Checking your log, it is clear that your altitude estimation was out of control, and the drone was climbing when it was supposed to go down. The landing mode does not help since it still requires altitude control which needs a good altitude estimation. Observe how different was the Kalman filter estimation with respect to the barometer. It thinks is going down when actually is going up; the barometer is consistent with the video:
Eventually, the fail-safe of the Kalman filter commands to land which does not happen because the altitude estimation is fooling the control at the end of the flight:
I think the problem is that the camera started reporting insanely high downward velocity. This is most likely caused by high vibration so perhaps it would be good to switch to use David Sastre’s vibration mount which has been added to the T265 wiki page.

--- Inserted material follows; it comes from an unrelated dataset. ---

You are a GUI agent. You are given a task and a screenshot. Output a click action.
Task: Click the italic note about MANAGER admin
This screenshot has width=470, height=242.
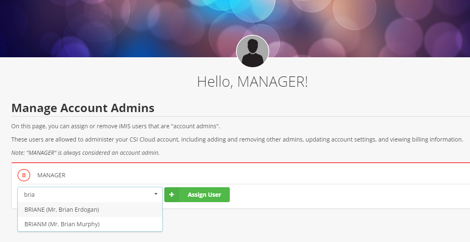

altitude estimation was out of control, I think the problem caused by camera high vibration,
i use David Sastre’s vibration mount, and use different 3M vibration isolation foam, Softer is better
Good morning, @WangLouis I can’t access your last log. Also, are you using a range finder? sometimes when the barometer is very noisy and the altitude prediction is not that accurate, a range finder can send small corrections to the set-point of the altitude control and keeps the altitude of the drone more consistent. This is the terrain following feature of Arducopter.
Your application seems very particular. Have you tried a sonar or a radar as range finder? LiDAR is the best when it works, but I agree it is not the best when there is water or fog. Also, when using the T265 camera, be aware that there must be features around no farther than approximately 15m or your position estimation may not be good enough for flying. If you have the chance, you can even print your own features and place them around.
I think the height changes are coming from the camera’s vertical velocity. Beyond the adviced about vibration dampening I don’t know what else to say, the issue is in the camera itself, not in ArduPilot. Your idea to try changing the VISO_VEL_M_NSE might work, I’m really not sure.
Perhaps it would be good to stop the EKF from consuming the camera’s vertical velocity by setting EK3_SRC1_VELZ = 0.
By the way, before the first takeoff you should lift the vehicle about 1m and then put it back down again to allow the T265 to calibrate the scale. If you’re using the python scripts, you should then see a message like, “T265: Tracking Confidence High” displayed. I’ve recently added this to the wiki page.
By the way, it looks like the vehicle has quite high vibrations on the forward-back direction. If the autopilot is hard-mounted to the frame it might be good to instead add some vibration isolation.
This is awesome @WangLouis ! did you design this mount yourself? I have had issues with vibrations and the T265 camera before. Any advice you can give me for designing one or, if it is possible, can you share the files for this?